Modifiche fortemente auspicate anche dai sindacati Cgil, Cisl e Uil.

Pensioni e lavoro, le rassicurazioni del governo su Quota 100 e reddito di cittadinanza

Dal primo incontro fra il governo e i sindacati sulla manovra, svoltosi due giorni fa a Palazzo Chigi, è emersa la volontà del governo a mantenere la Quota 100 per il triennio, fino ad esaurimento cosi come previsto dalla norma che l’anno scorso istituì questa nuova formula di prepensionamento che ha già consentito a 175mila lavoratori di “superare” l’ostacolo dell’età pensionabile a 67 anni prevista dalla legge Fornero ancora in vigore.

Poi non si sa che fine farà la Quota 100. Lo stesso discorso vale grosso modo per il reddito di cittadinanza, anche se ancora in questo caso ci sono da vedere gli effetti della seconda parte della misura, quella che prevede la formazione e l’inserimento dei giovani nel mondo del lavoro. Entrambe le misure porteranno un risparmio complessivo di 2,5 miliardi di euro per il 2019 rispetto a quanto stanziato con la precedente manovra.

Pensioni, nessuna novità su proroga Opzione donna e Quota 41 per lavoratori precoci

Meno domande del previsto, quindi meno costi. In particolare sul reddito di cittadinanza il risparmio ammonta a un miliardo di euro, sulla Quota 100 arriva fino a un miliardo e mezzo, secondo gli ultimi dati aggiornati diffusi dal presidente dell’Inps Pasquale Tridico. La sperimentazione dunque può continuare.
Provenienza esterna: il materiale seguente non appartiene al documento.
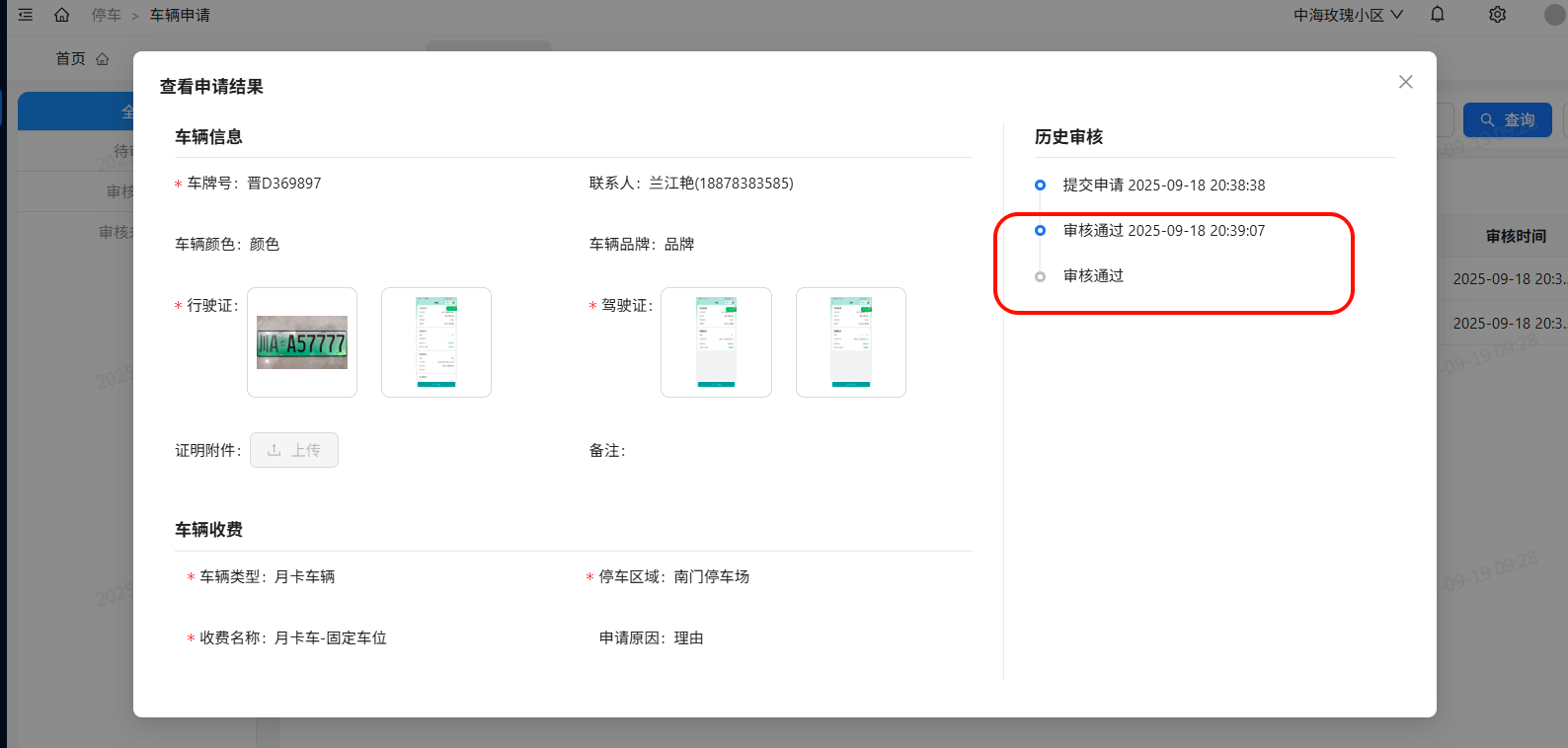The width and height of the screenshot is (1568, 748).
Task: Select 审核通过 entry dated 20:39:07
Action: coord(1163,231)
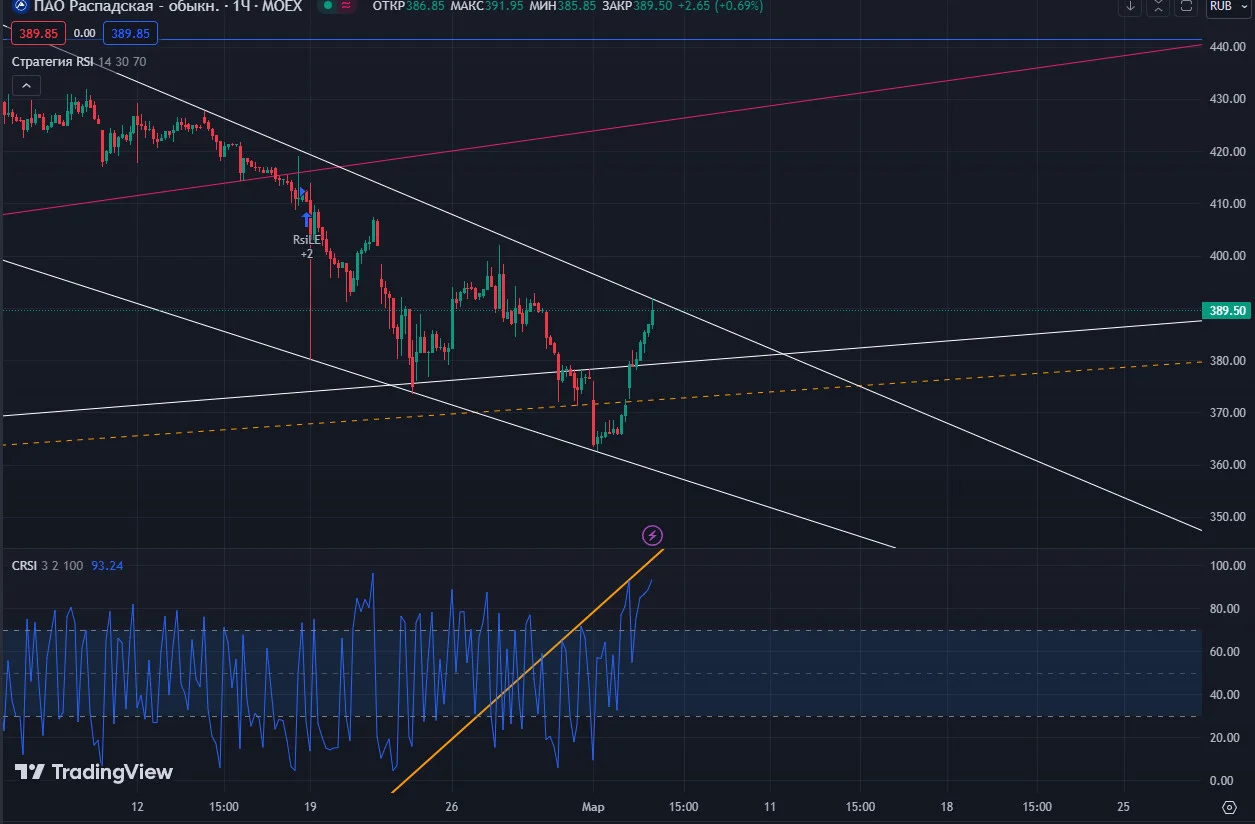Toggle the pink wave data indicator
This screenshot has height=824, width=1255.
346,5
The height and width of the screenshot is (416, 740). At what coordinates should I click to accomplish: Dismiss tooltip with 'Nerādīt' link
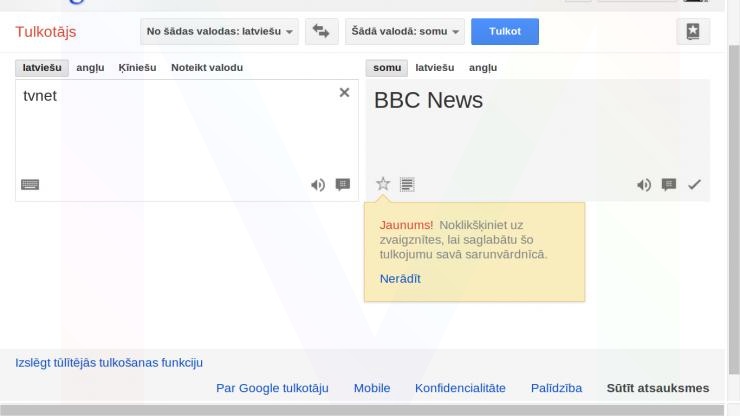400,279
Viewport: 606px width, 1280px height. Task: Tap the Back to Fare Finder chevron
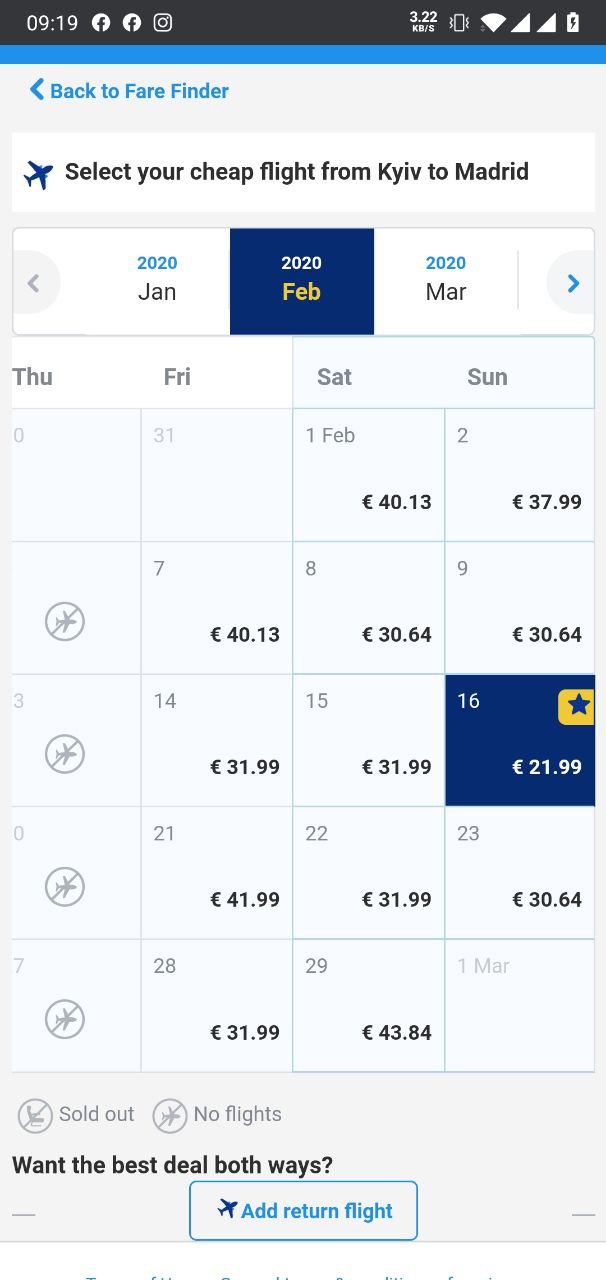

Sulle politiche sociali interviene oggi il neo sottosegretario al Lavoro, Stanislao Di Piazza, del Movimento 5 Stelle: "Reddito di cittadinanza e Quota 100 – ha detto l’esponente del governo in un’intervista a Il Foglio - non si toccano".

Ma se per Quota 100 e il reddito di cittadinanza ci sono comunque delle conferme almeno per il triennio, nessuna novità è emersa dall’incontro tra l’esecutivo e le organizzazioni sindacali sulla Quota 41 per i lavoratori precoci e la proroga del regime sperimentale di Opzione donna.